__Task description__:
Gather, from the data below, each line in which the word "computer" occurs.

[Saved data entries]
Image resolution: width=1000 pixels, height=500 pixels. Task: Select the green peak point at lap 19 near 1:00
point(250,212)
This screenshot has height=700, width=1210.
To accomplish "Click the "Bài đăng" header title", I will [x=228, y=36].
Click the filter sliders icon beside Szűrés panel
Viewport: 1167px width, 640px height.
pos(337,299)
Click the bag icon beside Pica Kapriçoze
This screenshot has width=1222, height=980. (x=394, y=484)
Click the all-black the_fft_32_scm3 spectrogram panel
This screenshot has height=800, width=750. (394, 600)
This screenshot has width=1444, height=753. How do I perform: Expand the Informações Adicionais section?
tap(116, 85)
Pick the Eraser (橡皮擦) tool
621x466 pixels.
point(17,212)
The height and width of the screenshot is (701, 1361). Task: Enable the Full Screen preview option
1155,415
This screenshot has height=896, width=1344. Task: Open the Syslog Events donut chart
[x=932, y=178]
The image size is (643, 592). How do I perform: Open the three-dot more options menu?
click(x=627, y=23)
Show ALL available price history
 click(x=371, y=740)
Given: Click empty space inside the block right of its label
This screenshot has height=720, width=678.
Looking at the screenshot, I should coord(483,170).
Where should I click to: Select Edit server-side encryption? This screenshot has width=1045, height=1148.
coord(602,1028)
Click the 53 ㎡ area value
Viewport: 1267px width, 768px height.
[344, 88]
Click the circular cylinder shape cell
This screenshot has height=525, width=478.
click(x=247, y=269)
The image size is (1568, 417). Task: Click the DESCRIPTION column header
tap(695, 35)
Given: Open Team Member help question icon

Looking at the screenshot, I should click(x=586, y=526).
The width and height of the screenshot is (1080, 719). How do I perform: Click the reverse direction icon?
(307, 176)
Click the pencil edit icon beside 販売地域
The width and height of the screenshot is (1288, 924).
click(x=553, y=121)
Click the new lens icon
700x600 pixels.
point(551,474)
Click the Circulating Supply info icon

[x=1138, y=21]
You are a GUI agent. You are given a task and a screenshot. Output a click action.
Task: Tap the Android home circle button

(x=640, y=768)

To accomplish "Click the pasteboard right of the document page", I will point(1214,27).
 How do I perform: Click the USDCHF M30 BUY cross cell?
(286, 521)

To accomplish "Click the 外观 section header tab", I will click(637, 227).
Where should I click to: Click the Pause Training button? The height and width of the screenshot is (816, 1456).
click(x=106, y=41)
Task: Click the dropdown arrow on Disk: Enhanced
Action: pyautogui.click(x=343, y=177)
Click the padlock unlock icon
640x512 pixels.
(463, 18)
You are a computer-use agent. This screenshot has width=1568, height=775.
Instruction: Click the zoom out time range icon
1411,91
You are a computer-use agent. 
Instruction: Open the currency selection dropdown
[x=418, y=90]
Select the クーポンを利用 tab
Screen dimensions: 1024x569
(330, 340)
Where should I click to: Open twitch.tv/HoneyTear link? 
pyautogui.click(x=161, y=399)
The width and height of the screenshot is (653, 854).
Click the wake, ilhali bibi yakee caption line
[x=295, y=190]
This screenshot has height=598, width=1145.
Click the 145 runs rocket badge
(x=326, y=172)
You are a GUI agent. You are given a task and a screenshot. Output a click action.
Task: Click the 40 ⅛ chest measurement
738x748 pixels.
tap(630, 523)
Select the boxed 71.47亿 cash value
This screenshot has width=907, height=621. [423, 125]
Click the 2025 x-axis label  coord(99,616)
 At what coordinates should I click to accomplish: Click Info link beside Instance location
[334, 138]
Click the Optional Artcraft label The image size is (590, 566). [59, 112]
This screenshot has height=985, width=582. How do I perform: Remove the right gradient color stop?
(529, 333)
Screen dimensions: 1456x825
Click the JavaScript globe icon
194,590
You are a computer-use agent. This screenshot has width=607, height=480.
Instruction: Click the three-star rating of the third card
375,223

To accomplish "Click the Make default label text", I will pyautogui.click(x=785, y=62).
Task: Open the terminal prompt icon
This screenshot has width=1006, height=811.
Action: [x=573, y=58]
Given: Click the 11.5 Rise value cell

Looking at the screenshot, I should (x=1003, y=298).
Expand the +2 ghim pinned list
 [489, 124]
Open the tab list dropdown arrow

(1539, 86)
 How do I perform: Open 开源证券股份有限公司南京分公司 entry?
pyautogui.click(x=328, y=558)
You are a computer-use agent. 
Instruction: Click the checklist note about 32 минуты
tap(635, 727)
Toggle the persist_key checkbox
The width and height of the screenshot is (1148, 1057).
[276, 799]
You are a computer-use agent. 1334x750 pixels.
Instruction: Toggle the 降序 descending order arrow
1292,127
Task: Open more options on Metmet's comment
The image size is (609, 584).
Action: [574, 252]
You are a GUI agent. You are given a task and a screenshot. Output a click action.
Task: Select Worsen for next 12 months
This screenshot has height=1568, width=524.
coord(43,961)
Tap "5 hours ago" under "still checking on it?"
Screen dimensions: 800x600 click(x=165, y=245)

__Answer to the problem__:
You are a computer-use agent. This screenshot has width=1568, height=775.
You are a computer-use agent. 
You are a computer-use agent. This screenshot has width=607, height=480.
You are a computer-use agent. 
You are a computer-use agent. 1334x750 pixels.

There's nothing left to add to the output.